Pourtant, comme le montre Maurin, elle a fonctionné. A rebours des prévisions des élitistes, elle a permis d’élever le niveau du plus grand nombre, d’accroître les opportunités de poursuite d’études longues à plus d’élèves.

A quoi bon? est une façon rapide de résumer l’argument “malthusien” de critique de la démocratisation scolaire. Elever le niveau de diplôme des élèves n’est une bonne chose que si les opportunités d’emploi augmentent simultanément. Or les emplois disponibles déterminent, in fine, les carrières des individus. Si 80% d’une classe d’âge atteint le bac, pour ceux qui ne l’obtiennent pas, c’est une stigmatisation qui les empêchera à jamais d’accéder à des emplois corrects; pour tous les autres, cela signifie que le bac ne vaut plus rien, et que les emplois que l’on pouvait atteindre avec celui-ci nécessitent désormais de suivre des études après le bac. Au total, on pousse de nombreux enfants vers les études en leur disant que c’est le moyen d’éviter le chômage et d’obtenir un emploi satisfaisant; mais cette massification, en même temps, dévalorise les diplômes. Ceux qui s’évertuent à passer une licence découvrent une fois leurs études terminées que ce diplôme n’est absolument plus la garantie qu’il était pour la génération précédente et qu’ils doivent poursuivre leurs efforts; tout cela produit une inflation scolaire dans laquelle de plus en plus d’élèves obtiennent des diplômes de plus en plus dévalués.
De façon implicite, il y a dans cette critique l’application de la théorie économique du signal en matière éducative. Rappelons qu’il existe deux analyses économiques de l’éducation : le signal et le capital humain. Dans la perspective du capital humain, l’éducation est une formation qui accroît la productivité individuelle des individus en leur conférant des aptitudes et des connaissances; plus d’éducation est donc une bonne chose. Dans la perspective du signal, l’enseignement est une façon de signaler à de futurs employeurs que l’on dispose de qualités qu’il recherche (aptitude au travail, discipline…). Faire des études longues est une façon de se distinguer des autres et de montrer des qualités accrues. On notera que les deux théories prévoient un phénomène amplement constaté : plus on fait d’études, plus on reçoit un salaire élevé, et plus le risque de chômage est réduit. Dans la théorie du capital humain, c’est parce qu’on est devenu plus compétent; dans la théorie du signal, c’est parce qu’on a montré qu’on était plus compétent. Il y a cependant une différence fondamentale entre les deux : dans la théorie du capital humain, augmenter le niveau d’études de l’ensemble de la population est une bonne chose; dans la théorie du signal, c’est une mauvaise chose. Puisque de toute façon les meilleurs emplois iront à ceux qui ont fait plus d’études que les autres, augmenter le niveau d’études ne modifiera pas pas ce résultat mais ne créera que gaspillages et frustrations pour ceux qui ont cru atteindre un niveau mais découvrent qu’il y en a toujours autant au dessus d’eux.
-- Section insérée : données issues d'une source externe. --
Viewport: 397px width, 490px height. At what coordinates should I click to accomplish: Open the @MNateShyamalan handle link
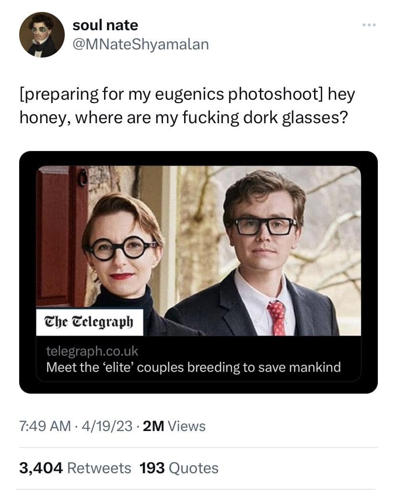(140, 44)
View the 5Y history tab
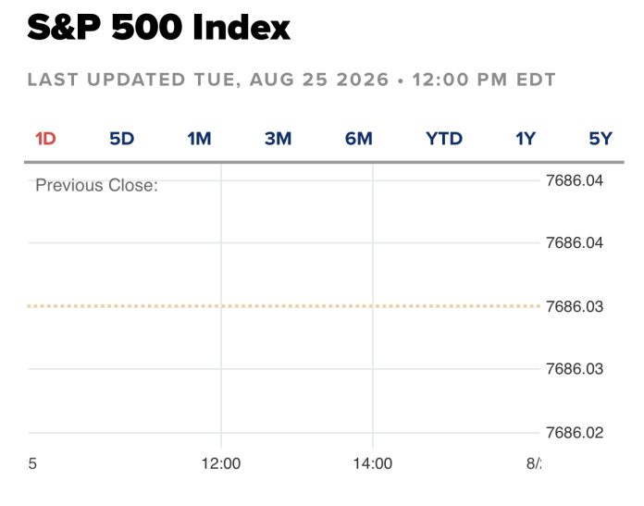The image size is (644, 506). coord(601,139)
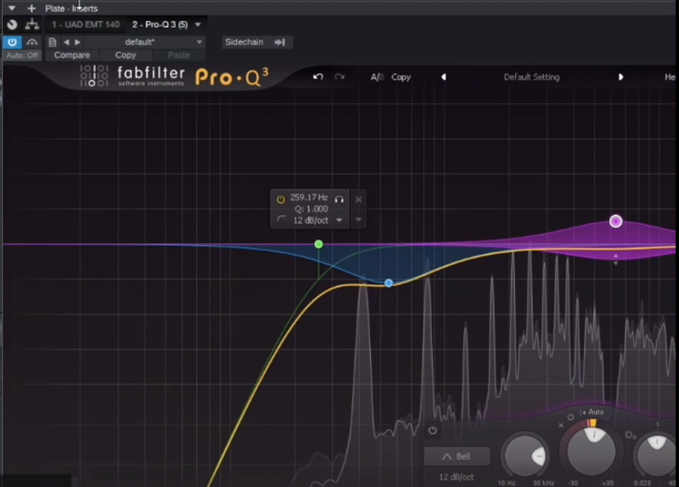Toggle the yellow band enable power icon
The image size is (679, 487).
[x=281, y=199]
Maurin consacre toute la seconde partie de son livre à contredire la théorie du signal appliquée à l’enseignement. Oui, dit-il, on mesure un effet de signal au moment du recrutement des individus après leurs études; mais cet effet s’amenuise au bout de quelques années de travail. Si la théorie du signal était valide, on devrait constater au fur et à mesure de la démocratisation scolaire une diminution de la “prime aux études” en termes de salaire et de chômage; or ce n’est pas le cas. Suivre des études reste de la même façon qu’avant le meilleur moyen d’éviter le chômage et permet d’atteindre des emplois satisfaisants. Certes, on constate une forte précarité du travail pour les 20-30 ans : mais cette précarité touche infiniment plus les non diplômés que les diplômés et provient de causes extérieures à l’éducation. Ce que l’augmentation du nombre de diplômés a produit, c’est au contraire une plus grande protection d’une génération face au déclassement et à la précarité de l’emploi. Cela a même été une excellente opération économique : en calculant le supplément de revenu qu’obtiennent au long de leur vie ceux qui grâce à la démocratisation scolaire ont obtenu des diplômes supérieurs, on constate que celle-ci est un investissement qui rapporte entre 5 et 10 fois plus qu’il n’a coûté.
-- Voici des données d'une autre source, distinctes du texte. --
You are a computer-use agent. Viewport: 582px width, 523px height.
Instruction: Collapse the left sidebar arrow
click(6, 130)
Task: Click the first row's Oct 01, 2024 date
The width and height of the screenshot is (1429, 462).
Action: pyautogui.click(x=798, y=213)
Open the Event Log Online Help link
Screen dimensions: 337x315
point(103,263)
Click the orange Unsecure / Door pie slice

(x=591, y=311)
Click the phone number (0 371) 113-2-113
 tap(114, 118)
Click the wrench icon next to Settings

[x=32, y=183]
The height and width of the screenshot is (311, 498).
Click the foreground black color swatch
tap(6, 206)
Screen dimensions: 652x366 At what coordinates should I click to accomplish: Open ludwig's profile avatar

Face à ces résultats qui montrent de façon écrasante que les études paient, que la formation apporte effectivement un supplément de revenu (ce qui implique une productivité plus élevée, sauf à supposer que les employeurs sont stupides) Maurin s’interroge sur l’importance donnée, en France, à l’idée de diplôme comme pur signal. Il se demande si cela correspond aux spécificités de l’enseignement d’élite, car pour le reste de la population, les diplômes paient. De façon qualitative, on peut répondre que c’est une explication très plausible, et s’interroger sur le poids des concours, que ce soit dans l’enseignement d’élite (grandes écoles) ou dans la fonction publique. Quiconque a passé un concours sait que la différence de qualité entre le dernier admis et le premier recalé est dérisoire; la différence de carrière est par contre considérable. Au sein même des grandes écoles, les rangs d’entrée et de sortie ont une importance sans commune mesure avec les différences de capacités des individus. Dans de nombreuses grandes entreprises françaises, indépendamment des qualités personnelles, la carrière est déterminée avant tout par l’école que l’on a suivie; il ne faut pas chercher plus loin la cause d’émigration de milliers de jeunes diplômés français vers des pays dont les employeurs jugent les gens sur ce qu’ils savent faire plutôt que sur leurs diplômes. Si l’on ajoute à cela le fait qu’il faut avoir tel diplôme pour passer un concours – peu importe ce qu’on y a appris – l’idée que le diplôme est avant tout un signal est une réalité pour bien des marchés de l’emploi. En somme, le signal est un mythe tenace parce qu’il a des conséquences réelles – une sorte de prophétie autoréalisatrice.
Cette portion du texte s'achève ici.